Nicholas Blair, from Leicester in central England, bought a second home in the Loire region of western France five years ago, partly because Ryanair had regular flights to nearby Nantes from his local airport. However, the Irish carrier stopped services to Nantes late last year.
“It used to take us four hours door to door flying from East Midlands Airport, but now we either have to fly to Dublin and change flights or go to Limoges, hire a car and drive, which makes it so much more inconvenient and much more expensive. One of the reasons we bought the property was because of the convenient and cheap travel to it,” said Blair.
In Britain, regional airports have also had European services cut by airlines because higher airport charges that came into force this year have made it unprofitable for budget carriers to offer short flights to neighbouring countries.
They have also been hit by the UK’s air passenger duty (APD) and the winding down of low-cost carrier bmibaby after its parent was bought by IAG. It plans to scrap several bmi routes – including to Amritsar in India and Casablanca in Morocco – after the summer, due to “poor revenue performance”.
EasyJet recently announced plans to close its base at Madrid airport next year due to a combination of overcapacity, leading to low revenue per passenger, and rising airport charges.
Ryanair routinely justifies route changes with the airport charges and taxes it pays, but it has shifted capacity in recent months from Spain and increased it in faster-growing Poland.
“The major driver is the deals they get from airports, but the economic environment and the nature of the destinations (if it is a sun or city destination) also plays a role,” said Merrion Capital analyst Gerard Moore.
Legacy carriers such as British Airways make most of their profit on long-haul flights and need to offer domestic and European flights to bring passengers to their hubs to fill long-haul seats.
“If 70 to 80 percent of an airline’s passengers are transferring to other flights, you cannot do without feeder flights,” AlixPartners’ Goedeking said.
European airlines, stung by an economic crisis sweeping the continent, are also keen to add services to emerging markets in Asia and fast-growing nations in eastern Europe to tap into growing passenger numbers that can fill up bigger planes.
BA recently announced new routes from London Heathrow to South Korean capital Seoul and is competing with easyJet to win rights for 14 weekly flights from London Gatwick to Moscow, using slots formerly held by bmi.

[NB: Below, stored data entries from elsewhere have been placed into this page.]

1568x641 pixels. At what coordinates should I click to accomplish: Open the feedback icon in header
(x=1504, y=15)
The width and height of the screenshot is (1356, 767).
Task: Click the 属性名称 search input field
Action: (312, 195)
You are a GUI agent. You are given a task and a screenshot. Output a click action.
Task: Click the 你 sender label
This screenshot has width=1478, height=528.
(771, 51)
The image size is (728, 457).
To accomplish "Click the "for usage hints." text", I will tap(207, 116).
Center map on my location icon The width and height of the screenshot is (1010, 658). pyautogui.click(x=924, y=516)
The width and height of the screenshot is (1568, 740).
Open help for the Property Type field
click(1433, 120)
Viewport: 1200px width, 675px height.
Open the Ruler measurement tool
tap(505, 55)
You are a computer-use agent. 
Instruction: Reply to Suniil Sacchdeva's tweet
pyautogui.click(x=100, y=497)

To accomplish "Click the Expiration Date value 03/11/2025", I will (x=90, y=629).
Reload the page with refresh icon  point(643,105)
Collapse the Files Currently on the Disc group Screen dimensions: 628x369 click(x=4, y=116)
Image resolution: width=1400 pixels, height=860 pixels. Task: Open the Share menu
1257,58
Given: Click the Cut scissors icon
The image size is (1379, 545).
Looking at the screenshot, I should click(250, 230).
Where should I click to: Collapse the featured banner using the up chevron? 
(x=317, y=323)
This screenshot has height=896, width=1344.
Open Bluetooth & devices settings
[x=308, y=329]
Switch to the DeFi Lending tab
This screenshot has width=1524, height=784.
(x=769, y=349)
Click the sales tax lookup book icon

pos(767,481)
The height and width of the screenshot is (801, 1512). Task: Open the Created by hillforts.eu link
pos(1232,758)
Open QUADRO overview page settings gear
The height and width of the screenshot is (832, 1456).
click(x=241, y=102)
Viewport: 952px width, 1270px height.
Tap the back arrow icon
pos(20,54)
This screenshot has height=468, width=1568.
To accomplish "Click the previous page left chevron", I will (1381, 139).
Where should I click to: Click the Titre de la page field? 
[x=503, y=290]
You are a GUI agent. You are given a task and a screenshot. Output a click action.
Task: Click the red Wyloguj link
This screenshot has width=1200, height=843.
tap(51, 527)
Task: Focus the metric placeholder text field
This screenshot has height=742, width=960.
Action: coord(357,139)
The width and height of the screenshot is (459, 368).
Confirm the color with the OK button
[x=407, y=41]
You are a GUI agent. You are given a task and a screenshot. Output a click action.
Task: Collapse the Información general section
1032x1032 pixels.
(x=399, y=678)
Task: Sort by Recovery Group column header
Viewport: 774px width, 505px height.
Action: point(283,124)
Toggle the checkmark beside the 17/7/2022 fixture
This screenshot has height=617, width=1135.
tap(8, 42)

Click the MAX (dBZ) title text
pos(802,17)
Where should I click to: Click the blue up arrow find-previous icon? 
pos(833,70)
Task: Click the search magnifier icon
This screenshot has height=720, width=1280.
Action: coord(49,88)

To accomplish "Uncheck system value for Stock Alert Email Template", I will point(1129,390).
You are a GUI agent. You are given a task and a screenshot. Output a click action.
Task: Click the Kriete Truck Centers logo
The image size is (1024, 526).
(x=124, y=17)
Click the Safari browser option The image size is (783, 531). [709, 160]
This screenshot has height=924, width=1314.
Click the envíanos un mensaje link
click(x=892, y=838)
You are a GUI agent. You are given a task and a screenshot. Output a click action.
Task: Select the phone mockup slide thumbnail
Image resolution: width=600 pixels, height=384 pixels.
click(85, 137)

Data seems to show that airlines’ efforts are paying off to some extent. The passenger load factor in Europe increased to 82.5 percent on international routes in June from 80.6 percent a year earlier, according to industry body IATA.
For domestic flights, the figure improved to 81.6 percent from 79.8 percent a year earlier, showing airlines are offering fewer seats that end up unused. But those figures do not take into account whether airlines are lowering ticket prices to lure more customers onto their planes.
Data from industry bodies IATA and ICAO show average fares globally increasing 1.4 percent between 2005 and 2010, during which time the price of oil – a key factor for airlines costs – rose by more than 40 percent.
Not everyone admits to viewing such trends in a negative light.
“I love price competition,” Ryanair chief executive Michael O’Leary said on a recent conference call. “It… means the competition blow their brains out even faster than would normally be the case.”